In 2002, to reduce the number of corporate scandals that were prevalent during this time, the Sarbanes-Oxley Act was formed. These scams left large companies like Enron and WorldCom to be exposed, which resulted in their demise. Still, 20 years later, this act has kept businesses and CEOs personally accountable for any wrongdoing done by those they hire under them with regard to accounting audits.
Now, these individuals are required by SOX rules to serve jail time if found guilty of criminal fraud against a company or its investors even after retiring from the position without knowledge of what went wrong on his watch. Since this law went into place, countless organizations believe that their compliance work has massively improved all internal controls.

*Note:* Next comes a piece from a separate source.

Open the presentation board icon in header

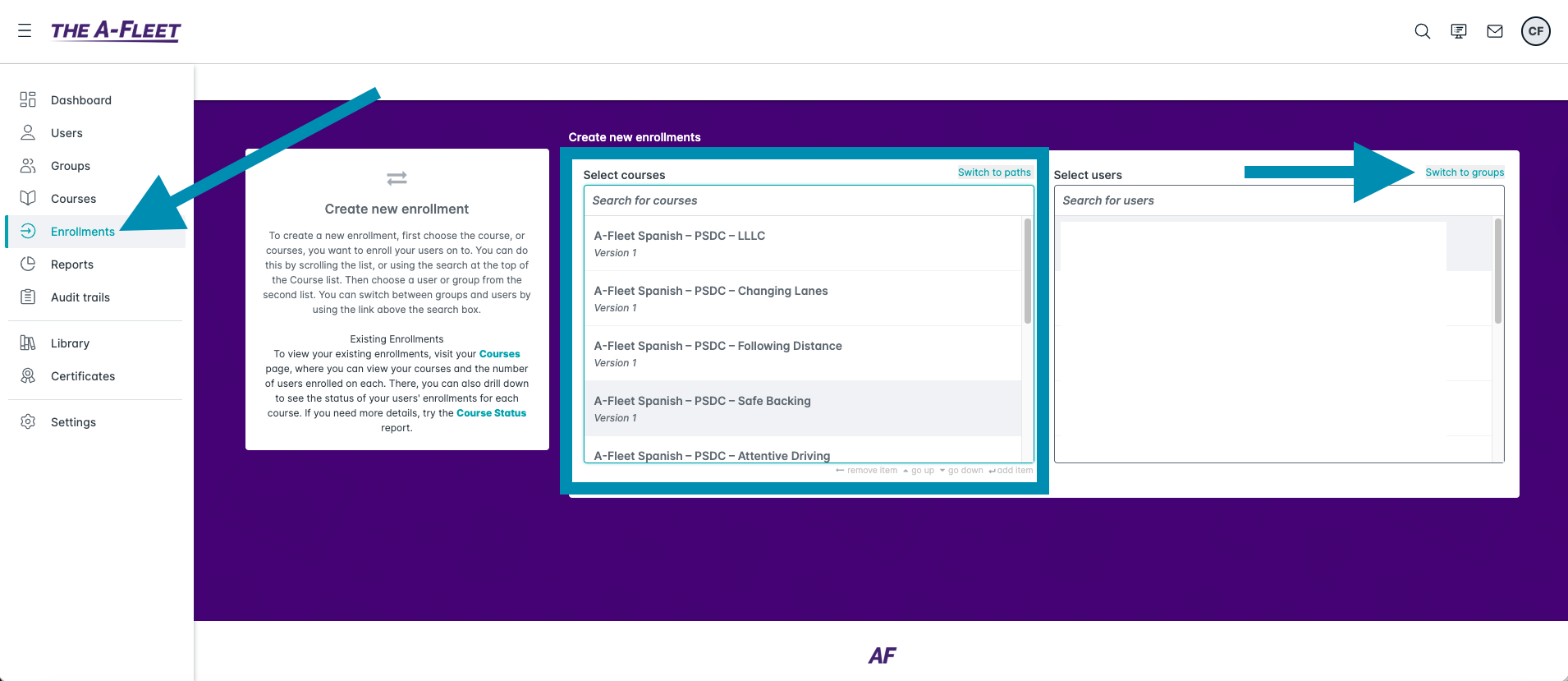click(1458, 31)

If you are someone who must undergo a SOX audit, here is what you can expect throughout this process.
Does Your Company Need a SOX Audit?
If you and your company are debating on whether or not a SOX audit is needed, here are some of the businesses that are required to complete one, according to the Sarbanes-Oxley act.
- All traded companies in the United States
- All private companies that are beginning to prepare for their initial public offering, also known as an IPO
- All publicly-traded companies that aren’t in the United States, but are still working with businesses in the United States
- All wholly-owned subsidiary companies
A SOX compliance audit is most likely applicable for all companies, private and public, large and small. This type of audit is now required by federal law and will analyze and verify all areas of the business in question.
Before a SOX Audit Begins
Before an audit such as this can be started, a company must take responsibility and hire an independent auditor. This means that the auditor must have no internal links to the company, and must be entirely separate. This must be done to ensure that there is no bias and that the audit about to take place will be impartial. Companies can do extensive research into finding the perfect firm to work with of course, but in the end, they must choose an unbiased candidate.

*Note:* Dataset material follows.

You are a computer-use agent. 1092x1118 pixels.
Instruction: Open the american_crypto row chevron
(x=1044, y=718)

What Does a SOX Audit Entail?
After an organization or business has hired an unbiased and independent auditor, there will be a planned meeting. Business management and the auditing firm will get together and talk about the specifics of the audit when it will take place, what will be looked into and what results are expected to be found. An auditor may also go around and interview randomly selected staff to investigate if their daily duties match their job descriptions.

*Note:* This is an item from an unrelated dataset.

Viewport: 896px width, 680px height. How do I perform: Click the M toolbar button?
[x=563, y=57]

An Audit for Internal Controls
Section 404 of a SOX compliance audit is the largest and most important section that is always looked at. This section deals with the assessment of internal controls and covers four major categories that encompass all of a company’s IT assets. Listed below are the four major categories.
- Access- This category focuses on the physical and electronic controls that can prevent employees and administration without the proper credentials to get denied access to high-quality information. Serves and data centers for a business are most likely kept in secure locations with strong passwords and lengthy log-in screens, keeping all those who don’t have access, away.
- Security- In a company, security means that all computers, network hardware, and all other devices that financial data can go through, might be put in place to protect against a breach. If a breach does occur, these devices need to get to the start of the issues and find who was the one trying to access the information.
- Change Management- This focuses on the process for new users and any type of company-wide software updates that are needed. When new software is added or database changes occur, they must be recorded.
- Backup Procedure- All backup of sensitive data, even that from third parties and off-site data, must be properly secured and backed up in case of an emergency.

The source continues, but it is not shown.